Trading at just 3.4 times estimated 2002 earnings, John Dessauer, editor of Investor's World, considers the valuation at Bally Total Fitness to be "ridiculous." For investors looking to "pump up" their portfolios, he considers the operator of over 400 fitness centers a buy.

"In October, Bally Total Fitness (BFT NYSE) said that earnings would not meet expectations for the third and fourth quarters, and so the stock collapsed. From the stock’s action, you would think that the company was losing money and on the brink of bankruptcy. Neither is close to the truth. Bally is profitable. Earnings are expected to be between $0.35 and $0.45 a share for both the third and fourth quarters, but that is below the $0.51 and $0.54 that was once expected.

"The news came as a shock. Even though Wall Street doesn’t like nasty surprises, the stock’s reaction is out of line. Earnings for this year are now estimated at $1.85 a share, rising to $2.30 in 2003. Just prior to the October earnings announcement, a Wall Street firm downgraded Bally, with a revised 2002 earnings estimate of $2.08 and a price target of $7. I have been in the investment business a long time, but never have I seen such a ridiculous set of numbers. The stock is currently trading at a p/e of 3.4 earnings for 2002.

"In response to the stock decline, management held a conference call. CEO Lee Hillman sounded frustrated, to say the least. In August, he talked about changes designed to satisfy investors. He said the company was cutting back on expansion and capital spending in order to raise cash and reduce debt. As previously promised, Bally has begun to sell its receivables. The first sale was for $24 million. More such sales will follow.

"Hillman also said Bally would be free cash flow positive in 2003, not counting cash from receivables transactions.
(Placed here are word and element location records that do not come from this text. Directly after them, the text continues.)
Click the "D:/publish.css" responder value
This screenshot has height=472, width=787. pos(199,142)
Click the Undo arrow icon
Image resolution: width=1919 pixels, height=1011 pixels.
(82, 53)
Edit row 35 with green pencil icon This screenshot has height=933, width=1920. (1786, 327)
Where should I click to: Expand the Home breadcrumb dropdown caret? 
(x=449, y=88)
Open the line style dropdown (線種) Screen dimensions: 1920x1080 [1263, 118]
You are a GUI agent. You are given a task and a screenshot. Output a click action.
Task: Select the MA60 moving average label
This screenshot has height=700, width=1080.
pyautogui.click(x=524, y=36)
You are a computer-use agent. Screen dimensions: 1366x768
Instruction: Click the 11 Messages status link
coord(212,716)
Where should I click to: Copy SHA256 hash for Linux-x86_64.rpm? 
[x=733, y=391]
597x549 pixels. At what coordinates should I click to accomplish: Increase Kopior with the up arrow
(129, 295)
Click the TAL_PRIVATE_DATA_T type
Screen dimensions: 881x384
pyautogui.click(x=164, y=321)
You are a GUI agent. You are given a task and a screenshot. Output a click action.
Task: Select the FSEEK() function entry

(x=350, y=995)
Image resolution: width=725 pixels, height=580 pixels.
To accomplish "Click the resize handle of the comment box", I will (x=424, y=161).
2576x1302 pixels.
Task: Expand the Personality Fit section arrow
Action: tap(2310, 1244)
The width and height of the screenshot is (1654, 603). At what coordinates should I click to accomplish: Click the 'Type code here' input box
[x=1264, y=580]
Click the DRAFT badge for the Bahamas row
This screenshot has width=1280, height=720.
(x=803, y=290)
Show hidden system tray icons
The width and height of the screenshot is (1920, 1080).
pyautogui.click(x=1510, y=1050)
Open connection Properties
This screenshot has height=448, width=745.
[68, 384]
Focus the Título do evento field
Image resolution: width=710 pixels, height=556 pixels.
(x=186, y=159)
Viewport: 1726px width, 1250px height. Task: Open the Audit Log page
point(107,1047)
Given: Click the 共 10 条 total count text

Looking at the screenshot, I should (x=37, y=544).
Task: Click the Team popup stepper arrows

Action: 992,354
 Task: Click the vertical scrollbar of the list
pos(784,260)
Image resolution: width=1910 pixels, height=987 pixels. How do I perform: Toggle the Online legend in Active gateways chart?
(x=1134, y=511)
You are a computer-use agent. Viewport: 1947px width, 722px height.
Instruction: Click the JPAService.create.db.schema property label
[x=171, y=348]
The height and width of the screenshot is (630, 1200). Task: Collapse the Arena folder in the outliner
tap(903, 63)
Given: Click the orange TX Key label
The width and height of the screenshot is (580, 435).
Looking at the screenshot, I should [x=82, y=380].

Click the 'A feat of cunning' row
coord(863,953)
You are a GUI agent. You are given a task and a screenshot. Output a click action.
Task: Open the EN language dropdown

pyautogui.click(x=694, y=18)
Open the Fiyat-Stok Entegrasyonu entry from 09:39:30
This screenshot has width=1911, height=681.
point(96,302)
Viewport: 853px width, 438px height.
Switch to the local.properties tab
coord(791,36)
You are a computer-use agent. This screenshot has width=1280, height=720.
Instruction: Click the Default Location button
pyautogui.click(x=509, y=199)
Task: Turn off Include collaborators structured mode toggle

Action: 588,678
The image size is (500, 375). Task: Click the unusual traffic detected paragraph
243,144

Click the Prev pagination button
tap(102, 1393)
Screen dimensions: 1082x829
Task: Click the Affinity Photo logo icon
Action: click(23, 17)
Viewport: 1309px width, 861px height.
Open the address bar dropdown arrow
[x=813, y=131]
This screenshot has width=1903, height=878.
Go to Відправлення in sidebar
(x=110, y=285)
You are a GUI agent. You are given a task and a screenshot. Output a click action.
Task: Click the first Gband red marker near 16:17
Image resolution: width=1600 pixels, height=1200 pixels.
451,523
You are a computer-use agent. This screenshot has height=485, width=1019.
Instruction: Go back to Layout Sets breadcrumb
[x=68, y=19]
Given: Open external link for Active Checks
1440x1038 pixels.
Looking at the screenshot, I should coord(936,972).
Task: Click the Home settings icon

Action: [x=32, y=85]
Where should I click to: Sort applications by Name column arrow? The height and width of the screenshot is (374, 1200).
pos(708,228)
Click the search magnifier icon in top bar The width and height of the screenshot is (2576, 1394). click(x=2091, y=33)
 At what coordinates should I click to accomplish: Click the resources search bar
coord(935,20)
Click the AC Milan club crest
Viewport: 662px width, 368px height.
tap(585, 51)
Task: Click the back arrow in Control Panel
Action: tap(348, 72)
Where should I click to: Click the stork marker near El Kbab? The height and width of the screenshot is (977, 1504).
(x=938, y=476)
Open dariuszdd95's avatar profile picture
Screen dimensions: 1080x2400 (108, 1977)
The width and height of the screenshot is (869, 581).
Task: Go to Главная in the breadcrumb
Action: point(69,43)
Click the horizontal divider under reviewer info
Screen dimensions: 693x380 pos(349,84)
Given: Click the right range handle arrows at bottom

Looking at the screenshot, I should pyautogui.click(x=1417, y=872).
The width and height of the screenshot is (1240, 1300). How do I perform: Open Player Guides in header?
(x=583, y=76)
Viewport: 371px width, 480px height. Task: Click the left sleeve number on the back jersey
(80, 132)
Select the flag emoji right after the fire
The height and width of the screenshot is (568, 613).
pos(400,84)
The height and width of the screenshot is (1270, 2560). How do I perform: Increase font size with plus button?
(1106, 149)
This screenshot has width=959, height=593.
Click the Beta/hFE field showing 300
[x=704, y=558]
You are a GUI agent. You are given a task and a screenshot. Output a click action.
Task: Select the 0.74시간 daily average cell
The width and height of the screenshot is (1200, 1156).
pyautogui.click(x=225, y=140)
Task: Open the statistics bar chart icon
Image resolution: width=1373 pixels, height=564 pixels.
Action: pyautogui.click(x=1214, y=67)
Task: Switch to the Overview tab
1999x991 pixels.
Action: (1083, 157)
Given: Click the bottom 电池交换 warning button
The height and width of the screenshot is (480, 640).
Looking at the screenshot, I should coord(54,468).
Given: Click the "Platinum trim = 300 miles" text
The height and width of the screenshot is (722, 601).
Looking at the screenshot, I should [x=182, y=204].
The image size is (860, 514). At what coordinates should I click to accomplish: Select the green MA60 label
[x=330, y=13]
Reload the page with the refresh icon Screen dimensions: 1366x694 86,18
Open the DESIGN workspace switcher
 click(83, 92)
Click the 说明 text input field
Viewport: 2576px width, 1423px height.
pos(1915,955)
Their debt is all long-term, and the company is not even close to violating any loan covenants. The CFO also said that there has not been any deterioration in receivables. In other words, cash flows remain strong. Bally has $700 million in long-term debt, which is 55% of capital. In this atmosphere, that raises a presumption of high risk. The antidote will be the news that the process of selling receivables has begun.

"What is Bally worth? The average p/e was 10.7 in 2000 and 10.4 in 2001. Once balance sheet fears are addressed, the stock will move back to that range. At only $210 million market capitalization, Bally stock has leverage. How much leverage? I look for a move to $18 within six months and $25 in 12 months. Bally is a buy."